Exercise description –
For the material below, count each line where the string "screenshot" appears, then return the total alone.

Data for analysis –
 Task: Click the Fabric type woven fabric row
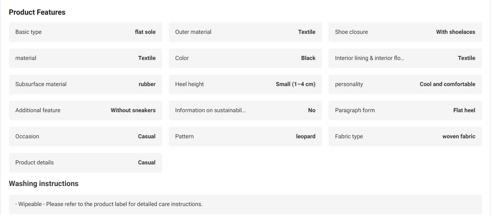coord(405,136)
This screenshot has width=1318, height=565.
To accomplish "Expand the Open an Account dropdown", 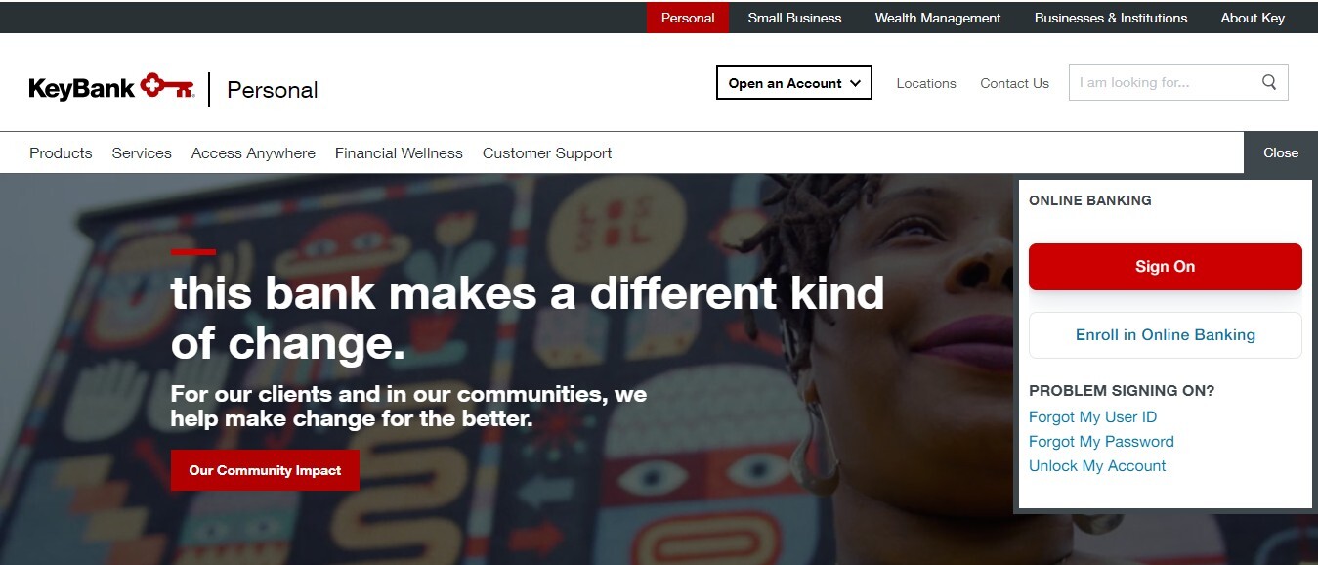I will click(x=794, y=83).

---

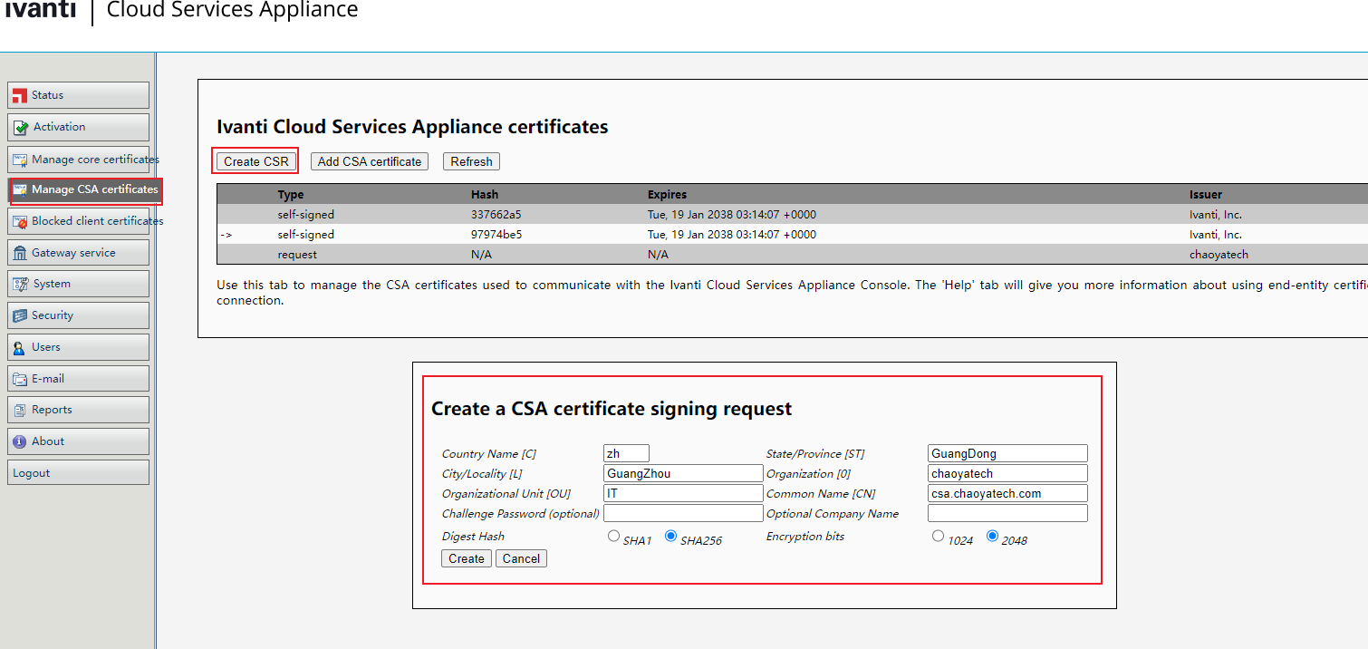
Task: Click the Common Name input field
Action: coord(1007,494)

--

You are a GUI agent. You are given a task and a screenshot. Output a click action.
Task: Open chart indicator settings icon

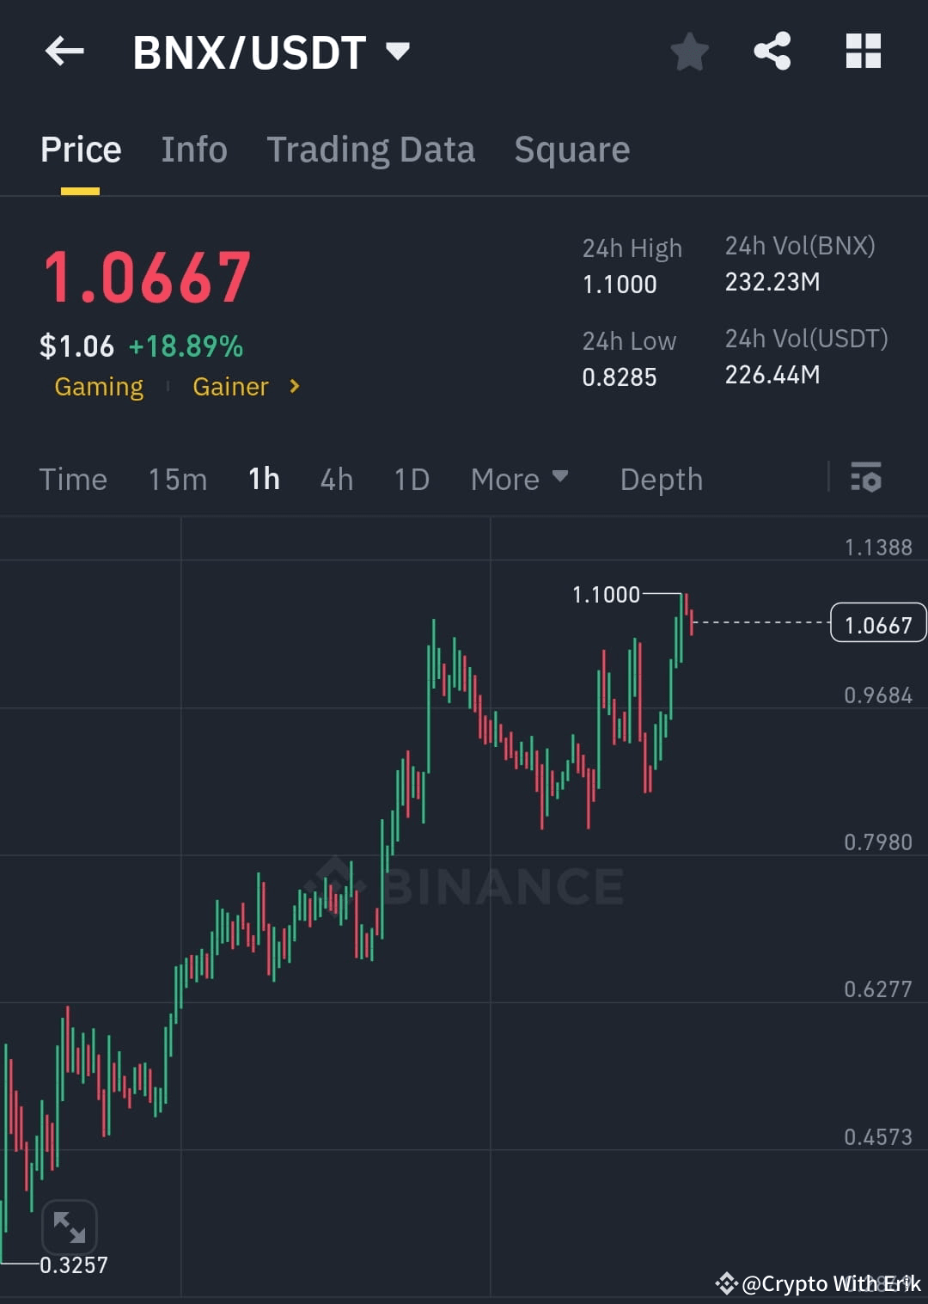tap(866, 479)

Expected output –
2